The Two Gentlemen of Verona

William Shakespeare
Nós do Morro
Barbican Pit

Production photo

Does Art have the ability to transcend language? This question was on my mind when watching the exuberant, sexy, exciting - and at times baffling - performance of what is possibly Shakespeare's first play (and, as an aside, the first to be performed at the reconstructed New Globe) by Nós do Morro ('us from the hillside'), brainchild of actor Guti Fraga who formed the company 22 years ago.

The plot in its traditional form looks at the bonds of male friendship through its protagonists, Valentine and Proteus who, independently of each other, leave Verona for Milan to seek life and experience, fall for the same girl - Silvia - despite Valentine seeing her first and Proteus's professed love for Julia (the woman he has left behind in Verona); she, true to comic genre, assumes a male disguise to seek Proteus and test his loyalty.

The play can be confusing enough in Elizabeth English: this interpretation is spoken in Portuguese, interspersed with traditional Brazilian songs sung and played by various members of a fine and talented cast, and aided by subtitles projected in large font on a screen above the players.

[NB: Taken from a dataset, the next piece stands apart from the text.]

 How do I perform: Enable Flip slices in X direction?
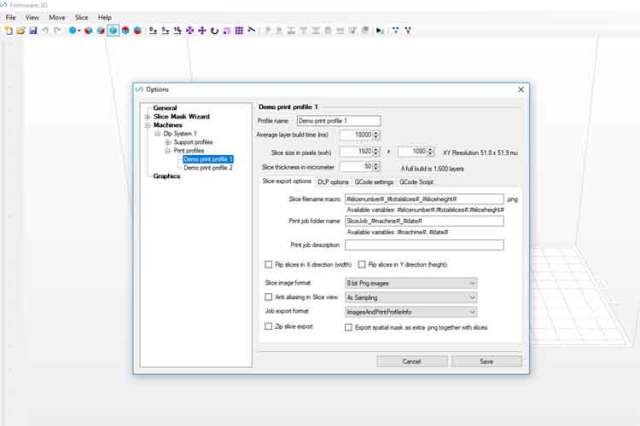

And this is the only fault in the production: written language in 'shorthand' cannot do justice to the de-familiarised beauty of the words being spoken (unless, of course, you happened to be one of the many Spanish/Portuguese audience members); the translation is at times a bizarre mélange of Elizabethan 'methinks' and basic English vernacular, and tended to play a few seconds behind the action.

Nevertheless, there is much to love. The lack of props and scenery is very 'Shakespearean' and centres on the inventive use of colourful materials that, draped in a certain way, transform a 'commoner' into a Duke; black silk drapery, 'worked' by two actresses to form an opening and closing reminiscent of the Globe's Tiring House doors; actors, straddling their colleagues shoulders, with tops pulled over heads and hands strategically placed on bare chests, became the marble statues of Milan.

Most joyous are the musical interludes that work as a 'bridge' between acts - in particular, 'Verona Milan' that has been in my head all day; and a second shift to Verona with players calling out the town's name like market hawkers, leaving us in no doubt about location.

This is truly an ensemble piece, with actors using their bodies as much as their language to tell the story, but mention must be made of Diogo Sales who, as Crab, captures 'dog-like' nuances to a fine degree.

In answering my own question, it becomes clear that one cannot split one's brain between reading lines and watching and assimilating the ideas conveyed by drama. In trying to follow the dialogue, the performance is missed. And, the performance deserves to be seen.

So, read a synopsis if Shakespeare is your thing; or, accept that 'global Shakespeare' can be very different to what we know, ignore the subtitles, and immerse yourself in the passion of the players and the magic of movement music and dance - which is never lost in translation.